It is an interesting comparison.  I'm still a fresher at Sideways, but much enjoying the benefits of a peer-managed forum, where there is no shadow of a Senior Management whose views must, ultimately, prevail.  No glory laps around Silverstone for the privileged few.

Looking at how single-interest groups organise themselves increasingly through social media, communicating events and gatherings at short notice, it is evident that this is the future.  They are not lumbered with expensive headquarters and administrative staff and their interest is the activity that brings them together, not the glory and power of a directorship, or pretending to be a Squadron Leader for some Home Counties group of 30mph paraders.

I'm sure there are some things that the old single-marque clubs still do exceedingly well (um... ), but I'm certain that they have a definite and limited shelf life.  No matter how they dress themselves up, they are not going to attract serious attention from fresh generations, who find more energy and immediacy elsewhere.  I'm sure that a simple review of membership demographics will underline this.

Paul

 

 

What he said.

many of the current boards are the last hang ons from the days when Triumphs were still daily drivers and meets were in club car parks on a Thursday night.. They’ve now reached the dizzy heights as club overlords holding club meets in beer tents just as the cars have changed their ownership profile.

Many of the ‘great and good’ in the clubs complain bitterly about the rapidly rising price if the cars that are effectively shifting out anyone but the fairly well off. This new ownership profile are collectors acd no interested in a drunken  meeting in a beer tent in a cow show ground. They e simply missed the boat that the cars have become lifestyle accirrsories got people who want the ‘classic car experience”.

look at the shindig the Triumph club in the states organises compared to the cowshed get-togethers that are still the norm in Triumph-land here.

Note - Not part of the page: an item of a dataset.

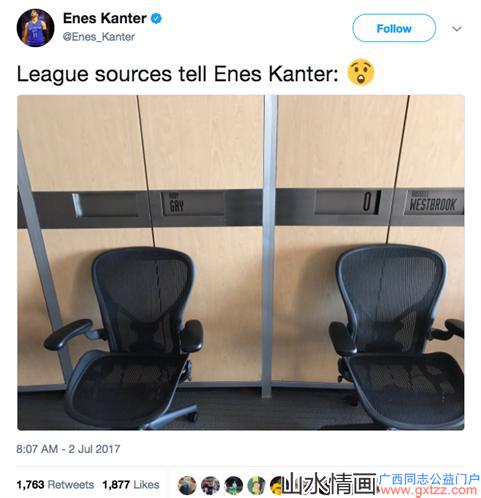The image size is (481, 498).
Task: Click the astonished face emoji
Action: [x=361, y=72]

curiously, while the members slum it in cowsheds with salmonella burgers, , look at the extravagant bow tie wining and dining the leaderships indulge in when they get together.

i get much better value from my small local all make classic car club. No HQs, just a basic landing page on the web and a Facebook page, no empires,  no Directors, a get together in a college or recreation centre car park one Sunday a month then a drive out to a pub for dinner and a drink. Once a year, the members organise a run to the Sun for the more adventurous. 

 

Moving smartly onwards, the big clubs have lost the plot and are trying to be something they are not, the TSSC with its extravant headquarters and museum with some rather ‘interesting’ ownership of assets... hello, Gaydon does it better. And then the TRR got dazzled by the financial opportunities being an insurance brokers could bring... hello, it’s a buyers market.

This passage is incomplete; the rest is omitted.